The first person I told was my dad. He laughed.
“I’m going to stop drinking.”
Is that really a ridiculous question worth laughing at or is it the concept of me not drinking that moves people to laughter? I suppose the fact that on the first day of this adventure I happen to be quite hung-over may cause some people to doubt my resolve, which us understandable. At the height of my drinking I could drink half a bottle of vodka on my own in one night. I could drink a bottle of wine and then get up to get another (by myself). I have since stopped drinking that much (and never alone), but it’s not enough. When I do drink, I don’t stop. I don’t drink because I like the taste. I don’t drink because I have social anxiety. I drink to get drunk and I do it often. I think it makes me funnier or more attractive, but what it really does is it takes away the impulse not to say or do the things in my head.

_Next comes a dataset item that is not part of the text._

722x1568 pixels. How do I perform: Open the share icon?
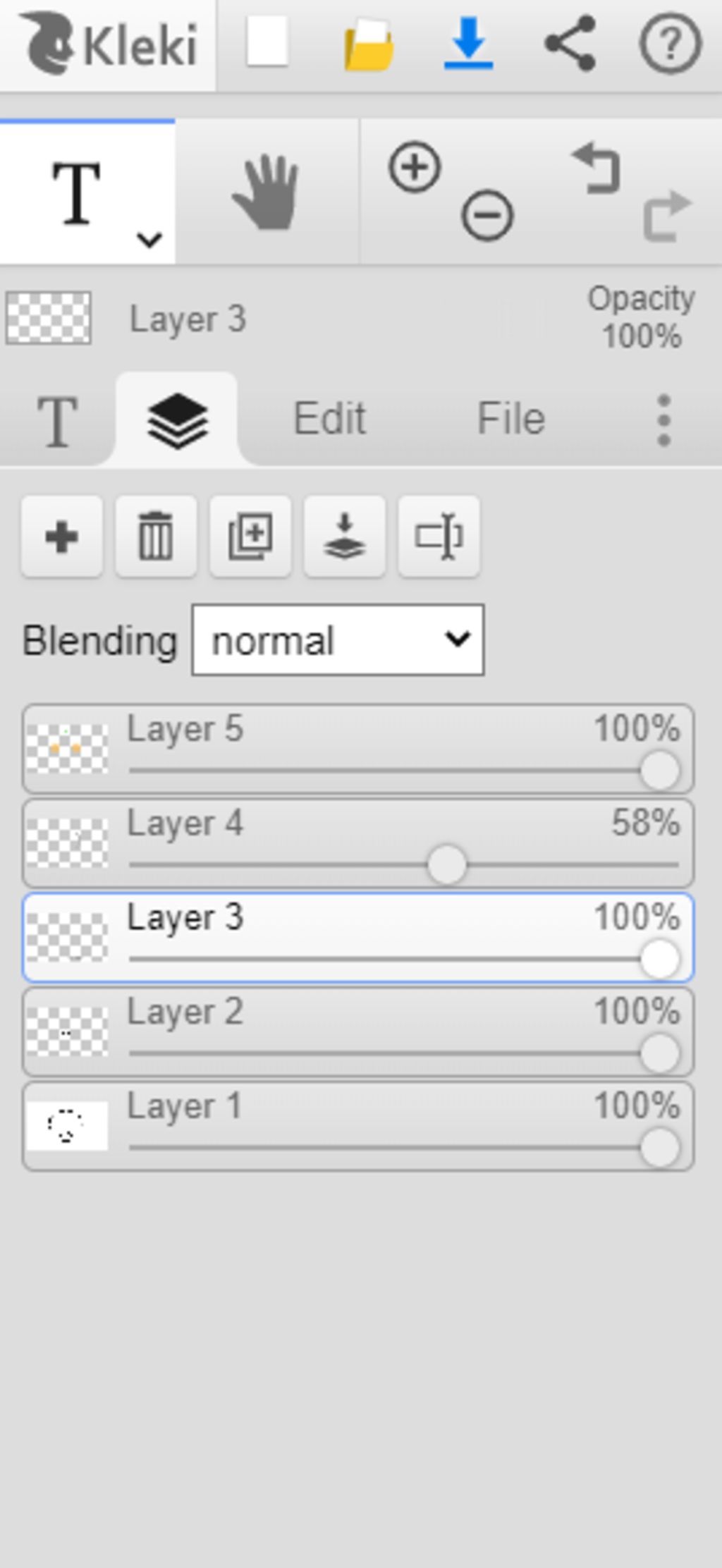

My father once described his alcoholism like this. “I never did anything when I was drunk that I was proud of the next day.” That is the truest statement about drinking I have ever heard. I drink and suddenly men are all attractive, and my ex needs an immediate update on my emotional stability (via text). It’s a neurotoxin and it affects every aspect of my life. I’m in a relationship with a wonderful man and I’ve realized that our relationship is based on drinking. We met over drinks and drink every time we hang out. I have already forgotten many dates and wake up at his place with no memory of how I got there. He is a wonderful man, but he doesn’t know me. Not really. He knows the version of me that is drunk and outgoing and flirty. When I’m not drunk I’m not very affectionate, and I feel guilty about that, so I drink to feel emotions for him when really I have no more emotions to give. I spent them all on my last heartbreak and I have no idea how to get them back. Therefore this endeavor to end my drinking will most likely include the end of this relationship, but we will cross that bridge when we come to it.

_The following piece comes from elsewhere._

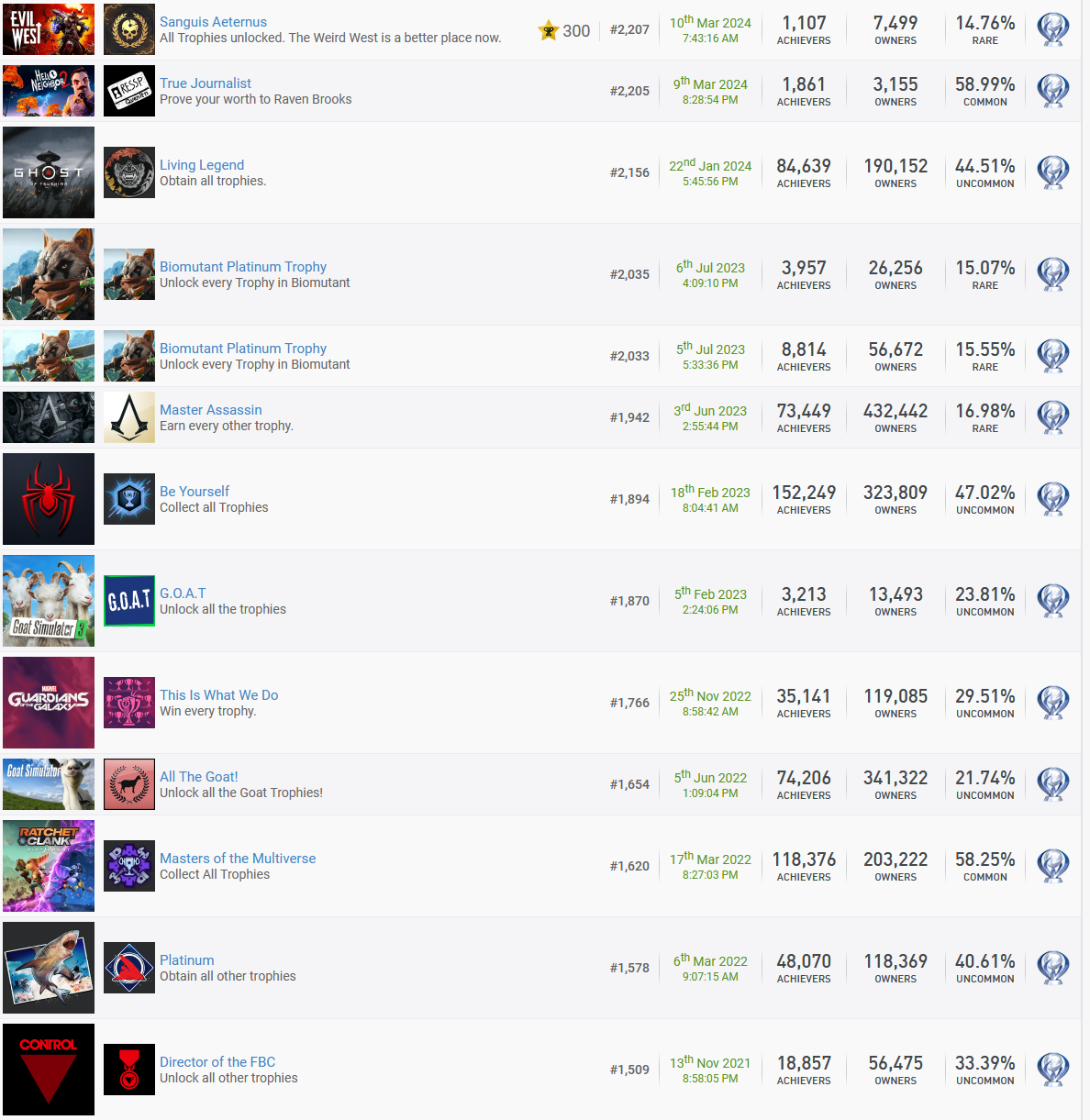Screen dimensions: 1090x1120
Task: Open the Ghost of Tsushima game thumbnail
Action: pyautogui.click(x=49, y=172)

I’m tired of waking up with no memory of the night before.
I’m tired of hangovers.
I’m tired of hating myself the next day when I do remember the night’s events.
I’m tired of spending my paychecks in the liquor aisle.
I’m tired of risking my life when I drive home.
I’m tired of skipping meals so I have calories for going out.
So now, on the lighter side, I will now begin chronicling my new life without drinking. The above points are the things I hate about my drinking. It is my goal to eliminate ever one of them from my life. It will not be easy or fun, but it will be better.
Tonight I am going out with my boyfriend to meet his sister who lives in Chicago. It is the first of many challenges I will face on this journey, but certainly not the toughest. As I mentioned before I am quite hung-over and the thought of drinking (or opening my eyes for that matter) is simply nauseating. It will, however, be an experiment in how people react to me not drinking. I am supposed to be making new friends and impressing my boyfriend’s family. This is a difficult task even when smoothed over by alcohol, so now with it just being me; we shall see how it goes.